ACTIVITY | From the line that holds "The width and" to the end of the records, reproduce every line exactly. No pictures.

INFORMATION PROVIDED |
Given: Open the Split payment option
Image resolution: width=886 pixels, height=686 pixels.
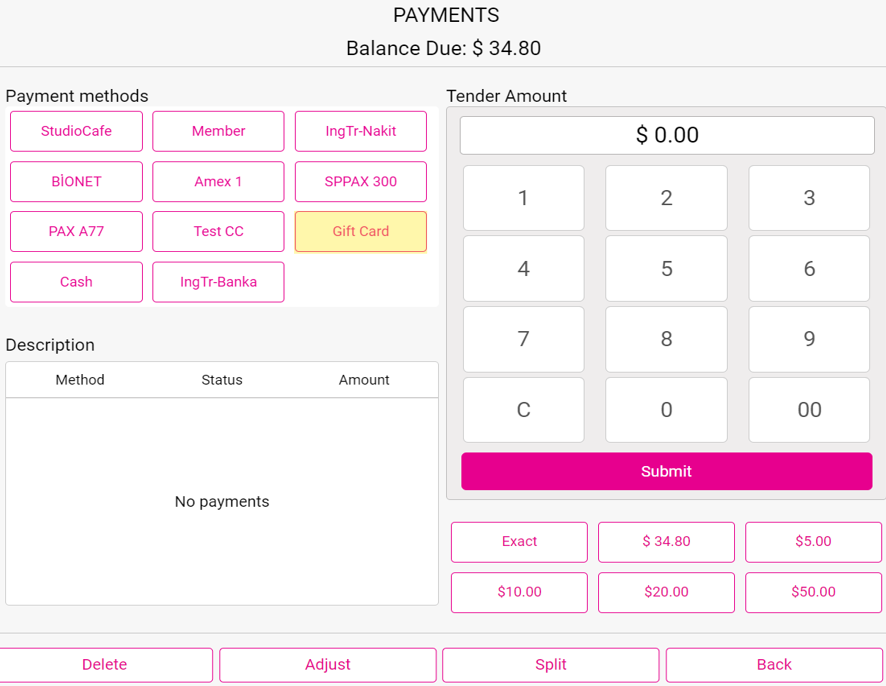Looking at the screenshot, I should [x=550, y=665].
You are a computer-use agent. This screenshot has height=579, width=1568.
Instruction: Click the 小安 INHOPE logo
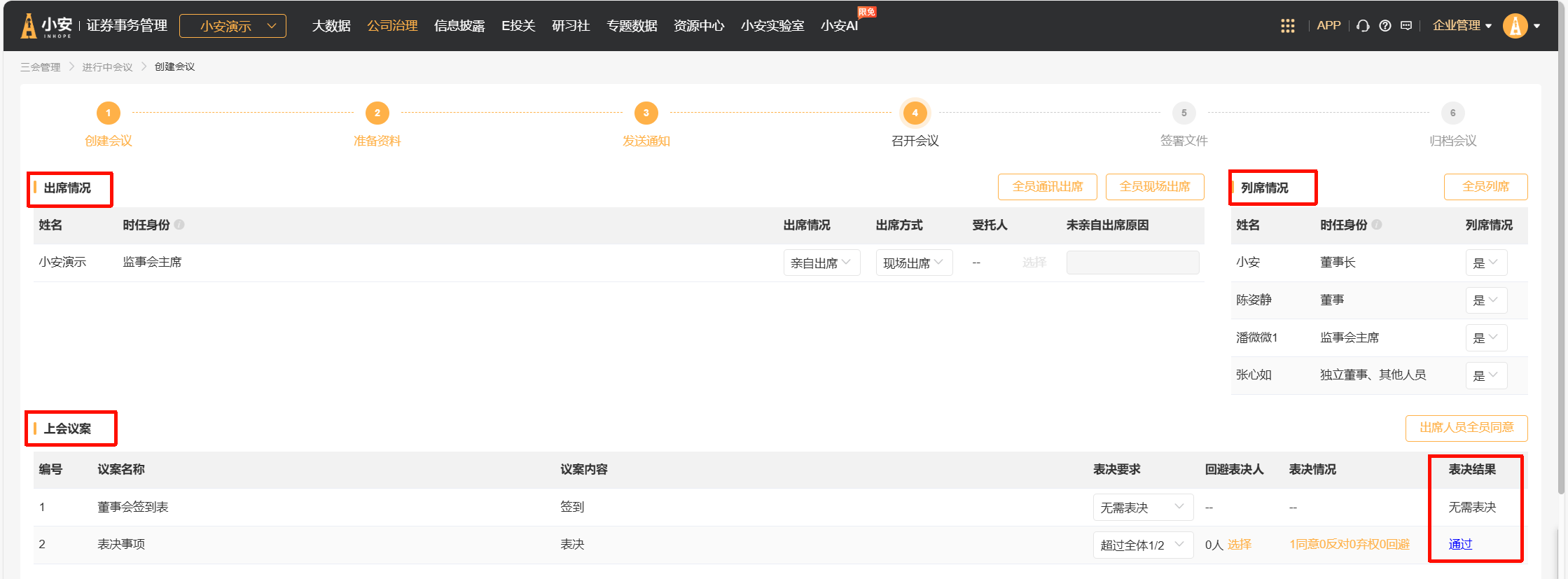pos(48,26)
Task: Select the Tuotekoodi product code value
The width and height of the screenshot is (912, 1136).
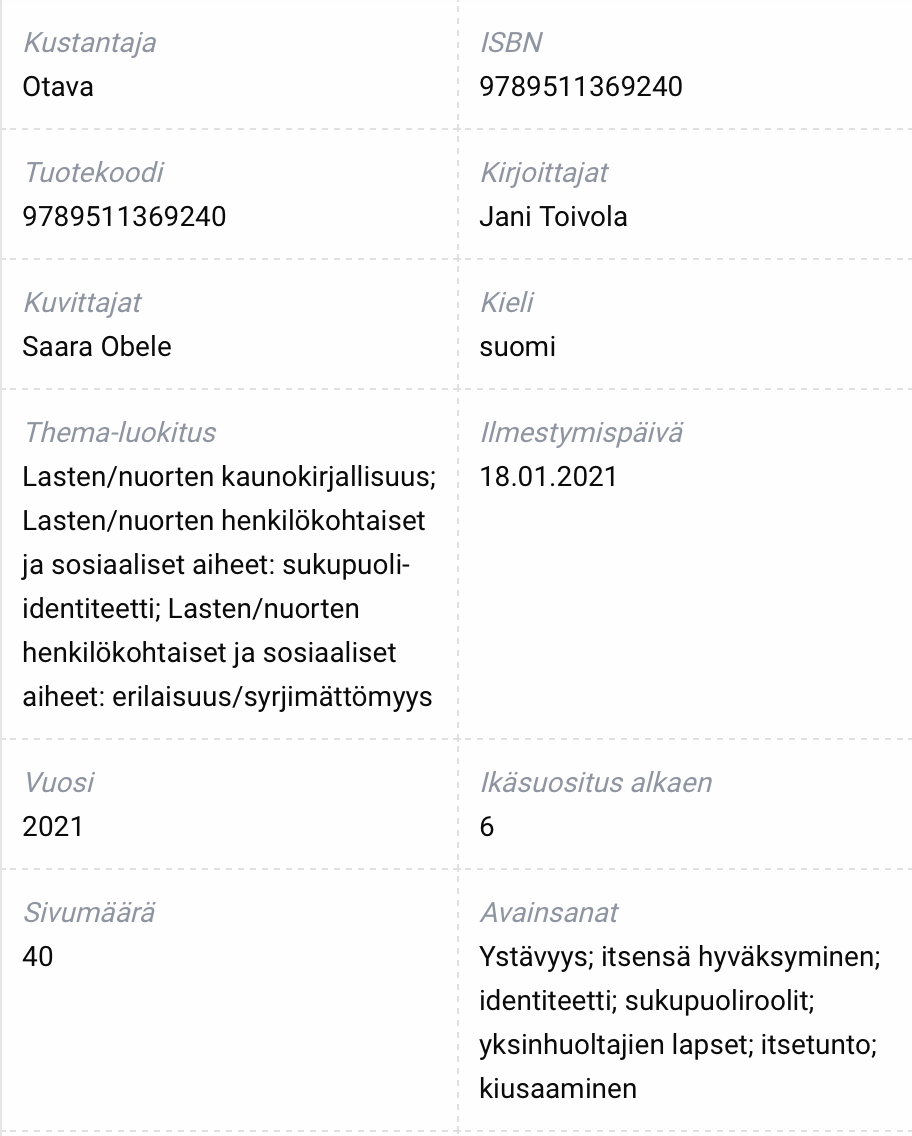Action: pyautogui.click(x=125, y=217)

WRITTEN RESPONSE |
The width and height of the screenshot is (912, 1136).
Action: pyautogui.click(x=125, y=217)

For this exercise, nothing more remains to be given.